## Alıştırma görevi
Lütfen aşağıdaki belge alıntısına göre şu üç ifadenin metinle uyuşup uyuşmadığını belirtin. Her biri için evet ya da hayır deyin ve karar veren sözleri metinden aynen alıntılayın.
1. Lareau varlıklı sınıfın yetiştirme tarzını "Doğal Büyüme Stratejisi" diye adlandırır.
2. Yoksul ailelerde okul dışı aktivite neredeyse hiç yoktu.
3. Yoksul aileler çocuğun bakım sorumluluğunu üstlenmez.

Okulda başarısı düşerse çocuk açısından olduğu kadar öğretmenler açısından da 
sorguluyorlardı sebebini. 
Yoksul ailelerde ise okul dışı aktivite neredeyse hiç yoktu.  Katılan çocuk da kendi çabasıyla 
katılıyordu.  Otorite karşısında pısıyorlar, suskun kalıyorlardı. Hep geri planda duruyorlardı. 
Lareau varlıklı sınıfın yetiştirme tarzına ‘ Hedefe Yönelik’ adını veriyor. Bu  tarz, çocuğun 
yeteneklerini, fikirlerini ve becerilerini aktif biçimde geliştirme ve değerlendirme girişimidir. 
Yoksul aileler ise aksine ‘Doğal Büyüme Stratejisi’  izler. Çocuğun bakım sorumluluğunu 
üstlenirler fakat kendi halinde büyüyüp gelişmeye bırakırlar.

## Mevcut malzeme
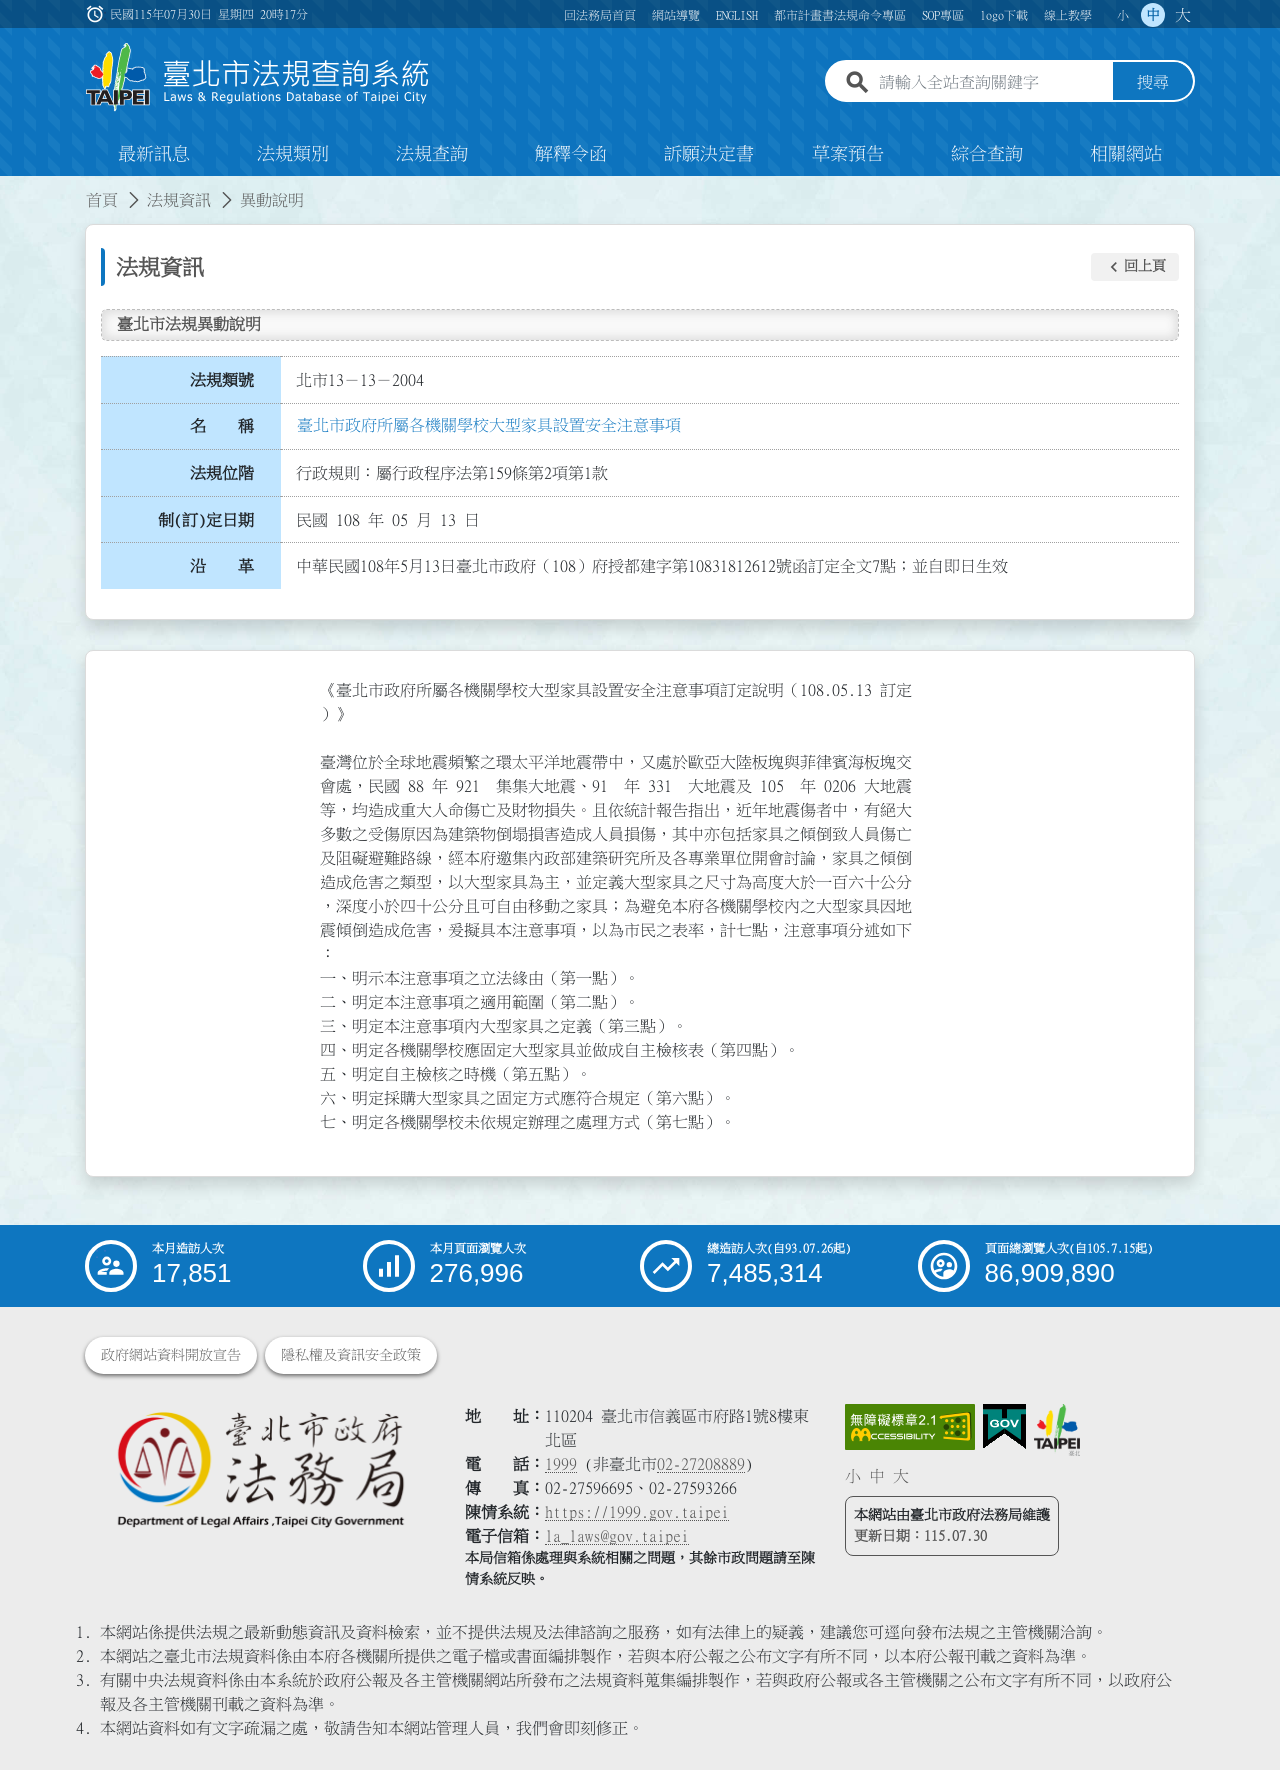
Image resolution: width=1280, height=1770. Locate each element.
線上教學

## Görev cevabı
1. Hayır: "Lareau varlıklı sınıfın yetiştirme tarzına ‘ Hedefe Yönelik’ adını veriyor."
2. Evet: "Yoksul ailelerde ise okul dışı aktivite neredeyse hiç yoktu."
3. Hayır: "Çocuğun bakım sorumluluğunu üstlenirler fakat kendi halinde büyüyüp gelişmeye bırakırlar."